Text:
On Jun 26, 2014, at 6:13 PM, Chris Meidinger <[email protected]> wrote:

> Folks,
> 
> I've been thinking about this for a while, as I know many of you have. 
> Obviously things have to change to some degree in order for domain owners and 
> large operators to protect their email channels with DMARC and also allow 
> list operators to remail their messages. There are a couple of thoughts I 
> want to share with you and get some feedback on in terms of the minimum 
> viable change set.
> 
> DMARC and traditional mailing lists don't play nice for two reasons: the 
> subject is modified to add a prefix, which invalidates the DKIM signature, 
> and the body is modified to add a footer, which again invalidates the DKIM 
> signature. I find the former relatively critical - I get value from the 
> modified subjects on all of my listmail. I do not personally find the latter 
> particularly valuable, the footer is not useful to me personally. Regardless 
> of whether a footer is desirable, it is easily configurable and list 
> operators that want to avoid breaking DKIM/failing DMARC could omit it - 
> particularly if that were all they had to do.

Element lookup records:
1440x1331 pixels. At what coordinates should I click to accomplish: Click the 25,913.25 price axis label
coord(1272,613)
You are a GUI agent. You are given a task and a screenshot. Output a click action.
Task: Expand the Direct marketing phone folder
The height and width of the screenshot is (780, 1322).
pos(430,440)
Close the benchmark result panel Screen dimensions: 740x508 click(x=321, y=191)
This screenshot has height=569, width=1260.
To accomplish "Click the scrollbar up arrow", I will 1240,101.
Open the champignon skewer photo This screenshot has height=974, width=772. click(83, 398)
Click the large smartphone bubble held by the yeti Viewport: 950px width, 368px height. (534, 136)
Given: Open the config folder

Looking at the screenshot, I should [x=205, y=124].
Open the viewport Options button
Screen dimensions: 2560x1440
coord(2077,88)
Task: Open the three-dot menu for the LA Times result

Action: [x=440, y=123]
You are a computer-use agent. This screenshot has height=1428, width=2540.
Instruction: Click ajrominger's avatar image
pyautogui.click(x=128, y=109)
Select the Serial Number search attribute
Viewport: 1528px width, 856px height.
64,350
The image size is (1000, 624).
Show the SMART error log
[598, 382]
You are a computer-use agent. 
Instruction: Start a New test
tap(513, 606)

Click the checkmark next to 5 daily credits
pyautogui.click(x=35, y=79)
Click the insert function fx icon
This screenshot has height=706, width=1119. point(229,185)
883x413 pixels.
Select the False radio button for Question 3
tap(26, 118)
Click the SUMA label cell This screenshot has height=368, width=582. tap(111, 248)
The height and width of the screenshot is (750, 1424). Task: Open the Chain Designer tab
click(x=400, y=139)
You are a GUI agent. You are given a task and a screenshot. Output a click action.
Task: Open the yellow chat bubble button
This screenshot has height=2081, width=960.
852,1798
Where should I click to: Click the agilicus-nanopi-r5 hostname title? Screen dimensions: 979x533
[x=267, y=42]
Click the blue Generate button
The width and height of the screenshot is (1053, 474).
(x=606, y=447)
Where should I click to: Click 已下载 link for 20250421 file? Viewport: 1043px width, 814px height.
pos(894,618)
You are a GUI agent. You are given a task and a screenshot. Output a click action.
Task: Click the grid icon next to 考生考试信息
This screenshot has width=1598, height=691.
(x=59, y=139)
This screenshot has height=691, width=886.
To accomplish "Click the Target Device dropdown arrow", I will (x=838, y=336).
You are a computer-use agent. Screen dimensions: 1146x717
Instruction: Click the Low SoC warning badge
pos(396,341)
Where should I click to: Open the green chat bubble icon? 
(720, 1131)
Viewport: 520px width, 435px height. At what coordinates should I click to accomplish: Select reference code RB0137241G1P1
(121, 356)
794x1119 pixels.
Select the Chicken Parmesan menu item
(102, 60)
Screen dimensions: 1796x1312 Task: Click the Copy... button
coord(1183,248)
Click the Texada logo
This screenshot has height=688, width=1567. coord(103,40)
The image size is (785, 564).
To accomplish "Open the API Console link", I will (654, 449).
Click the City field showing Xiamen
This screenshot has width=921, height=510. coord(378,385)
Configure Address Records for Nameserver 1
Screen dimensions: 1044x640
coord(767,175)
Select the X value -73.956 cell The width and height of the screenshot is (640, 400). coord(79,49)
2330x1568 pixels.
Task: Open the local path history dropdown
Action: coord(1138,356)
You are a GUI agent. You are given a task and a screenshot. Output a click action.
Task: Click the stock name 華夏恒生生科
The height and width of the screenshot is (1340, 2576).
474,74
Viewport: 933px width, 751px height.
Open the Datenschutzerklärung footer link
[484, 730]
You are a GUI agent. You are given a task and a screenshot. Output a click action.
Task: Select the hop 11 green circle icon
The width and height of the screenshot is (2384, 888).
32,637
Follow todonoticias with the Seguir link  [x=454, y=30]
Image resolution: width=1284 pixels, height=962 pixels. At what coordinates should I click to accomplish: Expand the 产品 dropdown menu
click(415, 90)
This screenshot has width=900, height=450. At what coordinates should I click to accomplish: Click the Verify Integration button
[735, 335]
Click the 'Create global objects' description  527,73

Exercises:
A. Give the whole email again, keeping every line unchanged.
B. Transcribe the part of the entries that opens with their first line and closes with the line containing "pos(430,440)", including both of those lines.
The email and the entries have nothing to do with each other.

Answer list:
A.
On Jun 26, 2014, at 6:13 PM, Chris Meidinger <[email protected]> wrote:

> Folks,
> 
> I've been thinking about this for a while, as I know many of you have. 
> Obviously things have to change to some degree in order for domain owners and 
> large operators to protect their email channels with DMARC and also allow 
> list operators to remail their messages. There are a couple of thoughts I 
> want to share with you and get some feedback on in terms of the minimum 
> viable change set.
> 
> DMARC and traditional mailing lists don't play nice for two reasons: the 
> subject is modified to add a prefix, which invalidates the DKIM signature, 
> and the body is modified to add a footer, which again invalidates the DKIM 
> signature. I find the former relatively critical - I get value from the 
> modified subjects on all of my listmail. I do not personally find the latter 
> particularly valuable, the footer is not useful to me personally. Regardless 
> of whether a footer is desirable, it is easily configurable and list 
> operators that want to avoid breaking DKIM/failing DMARC could omit it - 
> particularly if that were all they had to do.

B.
1440x1331 pixels. At what coordinates should I click to accomplish: Click the 25,913.25 price axis label
coord(1272,613)
You are a GUI agent. You are given a task and a screenshot. Output a click action.
Task: Expand the Direct marketing phone folder
The height and width of the screenshot is (780, 1322).
pos(430,440)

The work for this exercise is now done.